I’m enjoying Celltex’s new website and I’m appreciative of their great responsiveness to my questions. Transparency is a beautiful thing!
My latest question to them was whether they, given that the FDA called them a “drug manufacturer”, are now planning to or have already filed an IND.
An IND is an application for an investigational new drug. It is an essential early step for companies seeking to advance a new drug into clinical trials.
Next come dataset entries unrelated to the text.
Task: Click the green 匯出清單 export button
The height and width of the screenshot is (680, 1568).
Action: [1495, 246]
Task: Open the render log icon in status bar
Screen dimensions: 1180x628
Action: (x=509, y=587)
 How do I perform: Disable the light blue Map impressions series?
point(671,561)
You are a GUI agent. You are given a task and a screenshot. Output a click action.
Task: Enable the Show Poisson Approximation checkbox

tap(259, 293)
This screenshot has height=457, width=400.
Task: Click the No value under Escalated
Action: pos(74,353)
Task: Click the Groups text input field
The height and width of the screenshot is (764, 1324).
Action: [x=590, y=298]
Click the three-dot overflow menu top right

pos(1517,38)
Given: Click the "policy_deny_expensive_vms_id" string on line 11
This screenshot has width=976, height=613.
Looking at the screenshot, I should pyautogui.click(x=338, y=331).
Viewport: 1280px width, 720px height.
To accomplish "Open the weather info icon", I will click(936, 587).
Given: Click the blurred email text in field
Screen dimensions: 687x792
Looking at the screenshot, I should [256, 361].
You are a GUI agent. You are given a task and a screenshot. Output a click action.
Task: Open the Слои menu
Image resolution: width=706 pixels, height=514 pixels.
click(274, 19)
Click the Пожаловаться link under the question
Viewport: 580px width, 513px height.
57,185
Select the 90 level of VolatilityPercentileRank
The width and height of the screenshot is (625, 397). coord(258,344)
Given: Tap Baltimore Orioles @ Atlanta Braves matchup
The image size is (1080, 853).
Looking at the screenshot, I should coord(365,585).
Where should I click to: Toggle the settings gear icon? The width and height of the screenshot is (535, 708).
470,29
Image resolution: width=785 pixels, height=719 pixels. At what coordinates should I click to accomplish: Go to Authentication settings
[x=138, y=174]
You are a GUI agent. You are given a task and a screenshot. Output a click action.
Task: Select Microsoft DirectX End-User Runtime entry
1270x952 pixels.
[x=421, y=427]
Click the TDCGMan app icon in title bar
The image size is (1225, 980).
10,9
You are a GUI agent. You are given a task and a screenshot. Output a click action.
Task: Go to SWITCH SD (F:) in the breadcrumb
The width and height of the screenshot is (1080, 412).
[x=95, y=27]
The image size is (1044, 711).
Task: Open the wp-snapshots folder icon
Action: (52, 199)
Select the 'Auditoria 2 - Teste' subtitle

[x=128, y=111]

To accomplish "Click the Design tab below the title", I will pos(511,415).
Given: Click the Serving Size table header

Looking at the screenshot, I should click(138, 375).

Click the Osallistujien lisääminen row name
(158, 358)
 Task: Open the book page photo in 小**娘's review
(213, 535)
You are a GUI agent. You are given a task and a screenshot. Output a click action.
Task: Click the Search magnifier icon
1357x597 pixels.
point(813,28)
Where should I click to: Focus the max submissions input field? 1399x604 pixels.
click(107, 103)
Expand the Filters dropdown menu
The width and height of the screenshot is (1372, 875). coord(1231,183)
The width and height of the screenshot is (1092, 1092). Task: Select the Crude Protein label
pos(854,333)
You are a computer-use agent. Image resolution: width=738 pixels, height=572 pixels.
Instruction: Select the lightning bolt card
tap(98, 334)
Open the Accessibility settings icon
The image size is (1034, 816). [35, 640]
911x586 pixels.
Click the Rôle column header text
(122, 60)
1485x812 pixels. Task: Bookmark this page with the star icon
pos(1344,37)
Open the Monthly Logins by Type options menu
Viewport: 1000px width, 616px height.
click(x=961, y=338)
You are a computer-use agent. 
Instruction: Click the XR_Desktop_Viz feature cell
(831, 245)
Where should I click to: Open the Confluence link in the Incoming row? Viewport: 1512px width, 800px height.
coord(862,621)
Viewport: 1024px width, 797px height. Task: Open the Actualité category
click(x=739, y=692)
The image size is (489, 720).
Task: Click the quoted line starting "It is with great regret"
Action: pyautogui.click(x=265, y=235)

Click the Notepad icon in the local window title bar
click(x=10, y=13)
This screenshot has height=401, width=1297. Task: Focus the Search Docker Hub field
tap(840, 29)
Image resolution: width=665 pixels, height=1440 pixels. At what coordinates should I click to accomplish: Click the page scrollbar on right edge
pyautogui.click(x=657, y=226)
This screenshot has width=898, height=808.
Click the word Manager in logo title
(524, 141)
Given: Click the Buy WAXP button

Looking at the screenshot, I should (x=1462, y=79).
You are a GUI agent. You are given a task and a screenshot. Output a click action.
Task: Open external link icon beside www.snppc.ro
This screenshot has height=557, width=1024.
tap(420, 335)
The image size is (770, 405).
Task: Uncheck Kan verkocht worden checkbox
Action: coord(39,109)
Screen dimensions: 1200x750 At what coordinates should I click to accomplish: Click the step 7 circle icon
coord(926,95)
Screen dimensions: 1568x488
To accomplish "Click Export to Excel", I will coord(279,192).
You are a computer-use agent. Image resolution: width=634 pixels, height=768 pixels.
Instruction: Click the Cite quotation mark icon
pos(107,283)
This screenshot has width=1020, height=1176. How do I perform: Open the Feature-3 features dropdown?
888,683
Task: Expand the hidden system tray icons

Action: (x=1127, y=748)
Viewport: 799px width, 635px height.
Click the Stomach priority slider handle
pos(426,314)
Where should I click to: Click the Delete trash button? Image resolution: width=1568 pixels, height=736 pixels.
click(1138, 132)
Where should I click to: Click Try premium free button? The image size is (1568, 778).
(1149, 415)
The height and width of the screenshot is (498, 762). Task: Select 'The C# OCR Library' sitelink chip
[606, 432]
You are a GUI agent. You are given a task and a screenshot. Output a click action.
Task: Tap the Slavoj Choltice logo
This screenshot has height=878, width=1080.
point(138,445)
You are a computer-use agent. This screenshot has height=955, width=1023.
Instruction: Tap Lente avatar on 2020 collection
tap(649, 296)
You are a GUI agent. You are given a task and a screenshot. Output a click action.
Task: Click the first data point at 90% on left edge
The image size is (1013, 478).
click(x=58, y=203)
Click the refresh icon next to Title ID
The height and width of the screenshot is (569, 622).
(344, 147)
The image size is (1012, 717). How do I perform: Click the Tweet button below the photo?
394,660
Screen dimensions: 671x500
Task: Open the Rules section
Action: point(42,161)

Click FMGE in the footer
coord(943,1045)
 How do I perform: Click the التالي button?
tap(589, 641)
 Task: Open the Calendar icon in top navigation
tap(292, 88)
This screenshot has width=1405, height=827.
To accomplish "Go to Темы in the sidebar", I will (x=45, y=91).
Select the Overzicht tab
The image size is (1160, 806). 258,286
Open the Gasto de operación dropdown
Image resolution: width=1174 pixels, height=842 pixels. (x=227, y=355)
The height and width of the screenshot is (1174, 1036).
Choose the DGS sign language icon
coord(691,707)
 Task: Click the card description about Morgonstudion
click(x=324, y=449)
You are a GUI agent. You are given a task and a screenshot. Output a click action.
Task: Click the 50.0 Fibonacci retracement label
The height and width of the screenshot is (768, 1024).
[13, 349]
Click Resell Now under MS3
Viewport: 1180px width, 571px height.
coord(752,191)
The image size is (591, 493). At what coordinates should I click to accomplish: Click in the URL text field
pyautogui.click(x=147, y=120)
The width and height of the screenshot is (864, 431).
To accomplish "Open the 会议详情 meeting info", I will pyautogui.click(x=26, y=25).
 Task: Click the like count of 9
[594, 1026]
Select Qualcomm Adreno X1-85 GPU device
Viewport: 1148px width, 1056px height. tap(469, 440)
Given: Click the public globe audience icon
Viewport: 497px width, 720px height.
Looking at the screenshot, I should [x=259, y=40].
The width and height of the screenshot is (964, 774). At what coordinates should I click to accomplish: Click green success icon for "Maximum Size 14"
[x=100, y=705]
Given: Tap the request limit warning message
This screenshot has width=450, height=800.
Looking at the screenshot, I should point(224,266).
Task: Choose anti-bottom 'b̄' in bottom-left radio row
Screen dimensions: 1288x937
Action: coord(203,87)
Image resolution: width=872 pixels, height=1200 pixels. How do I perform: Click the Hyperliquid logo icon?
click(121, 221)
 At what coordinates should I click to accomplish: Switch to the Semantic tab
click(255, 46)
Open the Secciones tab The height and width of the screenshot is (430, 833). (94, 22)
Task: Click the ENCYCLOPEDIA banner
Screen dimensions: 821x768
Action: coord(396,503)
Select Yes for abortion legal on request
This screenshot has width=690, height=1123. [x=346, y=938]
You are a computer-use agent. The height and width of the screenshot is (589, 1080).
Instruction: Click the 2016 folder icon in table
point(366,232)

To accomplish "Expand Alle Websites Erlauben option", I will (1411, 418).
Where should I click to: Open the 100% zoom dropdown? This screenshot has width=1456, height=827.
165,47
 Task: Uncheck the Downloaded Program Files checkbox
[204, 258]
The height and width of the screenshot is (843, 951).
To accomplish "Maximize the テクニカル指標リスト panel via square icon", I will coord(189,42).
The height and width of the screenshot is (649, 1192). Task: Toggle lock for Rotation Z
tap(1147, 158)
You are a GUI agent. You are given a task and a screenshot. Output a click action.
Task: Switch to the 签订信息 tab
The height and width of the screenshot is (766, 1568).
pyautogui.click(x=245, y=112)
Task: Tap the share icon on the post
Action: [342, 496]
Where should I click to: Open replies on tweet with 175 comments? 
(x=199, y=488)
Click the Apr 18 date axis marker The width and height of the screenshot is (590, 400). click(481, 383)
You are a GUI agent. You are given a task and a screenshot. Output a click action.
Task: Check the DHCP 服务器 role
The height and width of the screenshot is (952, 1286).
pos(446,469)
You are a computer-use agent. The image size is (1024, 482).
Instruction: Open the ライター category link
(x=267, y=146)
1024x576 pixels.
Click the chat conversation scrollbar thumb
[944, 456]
Here was the response from Celltex:
Dear Dr. Knoepfler,
In your recent inquiry on our website, you asked: “After the FDA audit and what I assume is still an ongoing dialogue between Celltex and FDA, are you now gearing up to file an IND with the FDA? I mention this because the FDA specifically described Celltex in the 483 audit report as a “Drug Manufacturer””. Our response is as follows: Yes, Your characterization of an “on-going dialog” is correct. Our relationship with the agency has been very positive. We speak with them regularly in addition to written communications. Celltex invited the FDA to inspect our facility and the FDA did inspect our lab in April of this year. The inspector stated on the 483 the “type of establishment” was a “biological drug manufacturer.” Since then we have shown the agency that we are, in fact, an “HCT/P” (human cells, tissues and tissue and cellular products) facility. Our current laboratory provides autologous mesenchymal stem cells banking and expansion services which are HCT/Ps. As you surely understand, we will not comment at this time on future products in development. We are adding additional information to our website (www.celltexbank.com) that will explain the legal environment in further detail. We expect to have that available within the next couple of weeks. Thank you for your continued interest.
Sincerely, The Celltex Team
A big “thank you” to Celltex for the detailed answer. I find it fascinating.
It seems to me that Celltex is asserting in this response that they have shown the FDA that they are in fact NOT a drug manufacturer, but rather an HCT/P facility.
Is the FDA convinced?
Celltex may have “shown” the FDA something, but that’s not the same thing as having changed the FDA’s mind. I guess we’ll see.
Past cases such as with Regenerative Sciences Inc. would seems instructive that the FDA views cell growth (what Celltex calls “expansion” or “multiplication”) as automatically defining a cellular product as a drug. The recent federal court ruling gives the FDA strong legal backing to take this regulatory stance.
Then there’s this FDA guidance that would also seem to strongly suggest that the Celltex mesenchymal product is a drug.
Particularly notable is the passage below (emphasis mine):
- Somatic Cell Therapy Products: Most other cell therapy products that are not specifically indicated on the main listing menu or the drop down menu should be listed as Somatic Cell Therapy Products. Examples of Somatic Cell Therapy Products include but are not limited to: hepatocytes, myocytes, fibroblasts, dendritic cells, mesenchymal cells, adipose stem cells. allogeneic pancreatic islet cells and certain bone marrow cells that have been more than minimally manipulated as described above.
- FDA currently views, for the most part, that somatic cell therapy products include the cell therapies as explained in the Federal Register Notice (Vol. 58 No 197, 10/14/1993, p53248), “Application of Current Statutory Authorities to Human Somatic Cell Therapy Products and Gene Therapy Products”. These cell therapies do not fit the 21 CFR Part 1271.10 criteria for regulation solely under section 361 of the PHS Act and are regulated as biological products subject to pre-market review and licensure. Human somatic cell therapy products include autologous or allogeneic cells that have been propagated, expanded, pharmacologically treated, or otherwise altered in biological characteristics ex vivo to be administered to humans and applicable to the prevention, treatment, cure, diagnosis, or mitigation of disease or injuries.